Planning was paramount in dealing with such a confined space. PQC was trying to find a way to keep the size of the power solution down as much as possible. But the biggest challenge was determining what the power consumption of the room was going to be.
“There were some unknowns on what the customer might have in the datacentre in the future and then you have to really lock them in consider what limit them would put on power consumption so we could actually design this and give them the right products,” Bird said. “That’s probably the case for most datacentres, even small server room implementations; getting clients to lock themselves down.”
Eventually the integrator and client settled on four rack mountable 10KvA UPSes. The integrator is deploying them in a dual redundancy bus topology.
The client has been continuously investing into virtualisation technology and has to progressively migrate data onto a new system.

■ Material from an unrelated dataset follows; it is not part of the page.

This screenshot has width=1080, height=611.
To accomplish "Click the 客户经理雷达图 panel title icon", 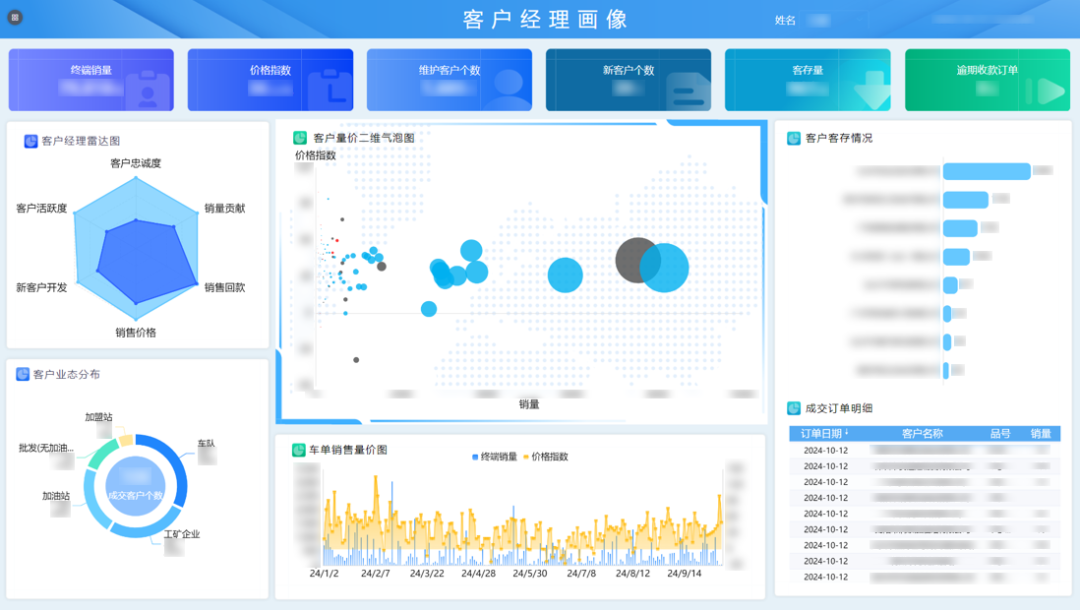I will 31,141.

“In the mean time, you get basically both old and new systems running alongside each other,” Bird said. “They have to start disconnecting some old servers so you have a little bit of peak in the meantime.
“So we had to allow for that as far as future power growth goes. We are giving them enough buffer to get through the peak of migration to the virtualised network.”
According to Bird, once the migration is over, the legal firm would be running at around 50 per cent load and the UPS' gave it enough room to expand its systems.
As for a cooling solution, PQC was left out of the equation.
The client opted for an around-the-clock chilled water cooling solution off the building system on ceiling mounts. The fact it took no floor room was too good to pass up.
“Naturally. We’d recommend a computer cooling with all the features such as humidity control, temperature control and fine particulate filtration,” Bird said. “With people cooling, you don’t have that control. They tend to dry out the air which makes people comfortable – we don’t like being hot and sweaty, do we? Whereas computers do.”
To round off the complete power management solution, PQC selected the Liebert rack diagnostics unit (RDU), a standalone unit that takes a number of sensors and consolidates information such as temperature, humidity, security of doors and water in case of leaks.
“It brings them all together into one appliance, one IP address and the customer can see all the sensors spread across a room or multiple rooms,” Bird said. “It also has the ability to plug into smart switches and monitored power distribution units (PDUs).
“From the same appliance, the client can also capture power information that is being fed down the power distribution units [PDUs] in each rack.”
So far the rollout is still ongoing, but signs are promising and the legal firm is content with the plans nutted out by PQC.
The project is set to wrap up in one month’s time.